1. Palazzo Soranzo Cappello – the Aspern Papers garden
It takes a deep breath, a fleet foot and certain nonchalance to visit one of the loveliest wild gardens in Venice. It used to be a sure thing to stroll through the hall of the Palazzo Soranzo Cappello on Rio Manin. But these days you may be accosted by a humourless official, talking severely of the danger of falling trees. Even while he lectures you, it’s possible to take a good look at the classical garden with a neoclassical loggia and the statues of eleven pudgy Roman emperors.
In Henry James’s 1888 novella The Aspern Papers, the morally-compromised hero pretends an interest in the ‘garden in the middle of the sea’ to gain access to a secretive and shrivelled lady, said to have a trove of letters belonging to a literary lion.
Like all formal gardens, the Soranzo Cappello’s is a mixture of nature and culture, sensual pleasure and geometry, birdsong and silence, light and shade, rampant life and memorials of the dead. There’s a small orchard and an intoxicating wall of wisteria, if you happen to visit in the spring.
The site adjoins the great palace of the Gradenigo family, and the gardens of the two have blurred historical borders. The Bragadin family owned the site originally; a Lorenzo Soranzo bought it in 1612. After the family died out in 1788, the palazzo was bought by Antonio Cappello. Like Venice herself, both house and garden underwent periods of fierce prosperity and desperation. By 1989, it was disintegrating and bought by the Italian state. A restoration in 2004 has been followed by a new period of picturesque abandonment.
Where: Santa Croce 770, now offices of the Soprintendenza per i Beni Architettonici e Paesaggistici
2. Rialto Market
Pietro Aretino was born in Arezzo, the illegitimate son of a nobleman. His vibrant literary talents led him to Rome. His Sonetti Lussuriosi – Salacious Sonnets – describing sixteen sexual positions, lovingly illustrated by Giulio Romano, was a great favourite with Venice’s Giacomo Casanova, who never went anywhere without it.
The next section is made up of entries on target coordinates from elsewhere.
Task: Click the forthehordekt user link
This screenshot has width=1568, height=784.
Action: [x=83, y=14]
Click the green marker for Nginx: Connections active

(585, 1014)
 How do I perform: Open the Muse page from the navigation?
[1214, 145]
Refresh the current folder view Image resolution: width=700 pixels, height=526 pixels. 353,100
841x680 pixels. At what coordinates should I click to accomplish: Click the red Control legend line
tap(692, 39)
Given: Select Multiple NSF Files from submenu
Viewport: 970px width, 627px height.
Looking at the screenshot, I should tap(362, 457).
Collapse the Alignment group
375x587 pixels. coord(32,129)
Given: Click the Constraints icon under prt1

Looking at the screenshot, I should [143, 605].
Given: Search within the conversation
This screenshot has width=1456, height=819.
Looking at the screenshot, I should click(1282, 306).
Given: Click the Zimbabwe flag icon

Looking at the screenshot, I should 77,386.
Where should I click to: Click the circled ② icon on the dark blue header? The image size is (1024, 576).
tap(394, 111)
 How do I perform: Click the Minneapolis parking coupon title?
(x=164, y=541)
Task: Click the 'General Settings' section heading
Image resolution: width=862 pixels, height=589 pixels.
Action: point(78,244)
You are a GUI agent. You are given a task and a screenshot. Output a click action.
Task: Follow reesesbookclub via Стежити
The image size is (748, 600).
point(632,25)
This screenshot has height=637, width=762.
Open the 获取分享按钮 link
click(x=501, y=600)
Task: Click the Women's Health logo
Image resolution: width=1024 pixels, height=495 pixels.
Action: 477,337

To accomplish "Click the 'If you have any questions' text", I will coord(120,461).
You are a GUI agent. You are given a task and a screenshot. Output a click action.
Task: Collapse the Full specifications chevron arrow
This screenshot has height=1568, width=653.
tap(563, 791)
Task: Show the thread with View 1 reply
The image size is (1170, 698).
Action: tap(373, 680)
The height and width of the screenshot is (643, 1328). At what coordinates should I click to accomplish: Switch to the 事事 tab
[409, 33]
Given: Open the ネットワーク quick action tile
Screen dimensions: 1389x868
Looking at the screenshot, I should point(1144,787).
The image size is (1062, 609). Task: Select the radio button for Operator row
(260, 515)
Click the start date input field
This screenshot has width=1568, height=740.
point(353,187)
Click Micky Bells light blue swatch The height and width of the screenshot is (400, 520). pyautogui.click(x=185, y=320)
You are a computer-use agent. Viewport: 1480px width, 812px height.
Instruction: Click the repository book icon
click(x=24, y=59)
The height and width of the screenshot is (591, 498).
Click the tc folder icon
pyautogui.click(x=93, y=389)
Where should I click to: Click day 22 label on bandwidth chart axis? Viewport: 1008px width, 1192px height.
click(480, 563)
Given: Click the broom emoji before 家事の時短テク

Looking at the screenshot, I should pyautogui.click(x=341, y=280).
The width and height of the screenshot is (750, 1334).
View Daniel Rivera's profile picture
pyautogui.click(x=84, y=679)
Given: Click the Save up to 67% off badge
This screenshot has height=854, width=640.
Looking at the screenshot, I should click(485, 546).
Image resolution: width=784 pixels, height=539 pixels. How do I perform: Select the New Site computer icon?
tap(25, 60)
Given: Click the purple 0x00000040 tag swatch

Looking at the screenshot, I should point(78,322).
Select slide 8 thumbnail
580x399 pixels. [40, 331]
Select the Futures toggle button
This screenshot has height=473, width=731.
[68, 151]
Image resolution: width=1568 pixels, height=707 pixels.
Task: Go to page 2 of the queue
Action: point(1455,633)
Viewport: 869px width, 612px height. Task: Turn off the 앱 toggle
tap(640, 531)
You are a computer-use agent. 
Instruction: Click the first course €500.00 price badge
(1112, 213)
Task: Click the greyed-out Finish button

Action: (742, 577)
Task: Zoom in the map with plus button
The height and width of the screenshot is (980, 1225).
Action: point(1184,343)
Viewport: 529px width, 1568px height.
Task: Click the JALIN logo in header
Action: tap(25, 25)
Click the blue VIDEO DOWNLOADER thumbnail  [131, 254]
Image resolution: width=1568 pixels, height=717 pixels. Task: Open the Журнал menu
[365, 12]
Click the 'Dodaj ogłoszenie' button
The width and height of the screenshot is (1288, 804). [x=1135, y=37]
Unfortunately the sonnets and other controversial and caustic writings led Aretino into trouble with Pope Leo X.
In 1527, he fled to Venice, where papal devotion was never top of the list. (The Venetian proverb says, first Venetians, then Christians).
The Rialto market is the best place to remember Pietro Aretino. From it you can see one of the houses he occupied in Venice – the Palazzo Bolani Erizzo, from which he observed the skirmishes of the fishwives with enormous gusto while maintaining his own luxurious and uproarious harem.
No one loved Venice more than Pietro Aretino. In a memorable letter, he opined, ‘If Eden, where Adam dwelt with Eve, had resembled Venice she would have had a hard time trying to tempt him out of that earthly paradise with her fruit.’
There are other places in Venice that record the genial Aretino. His spirit hovers around the House of the Spirits in the Misericordia, where he used to meet with his great friends Titian and Jacopo Sansovino, who sculpted the writer’s tawny head for the entrance to the sacristy of San Marco.
Aretino died in Venice in 1556, allegedly from apoplexy brought on by laughing at a filthy joke.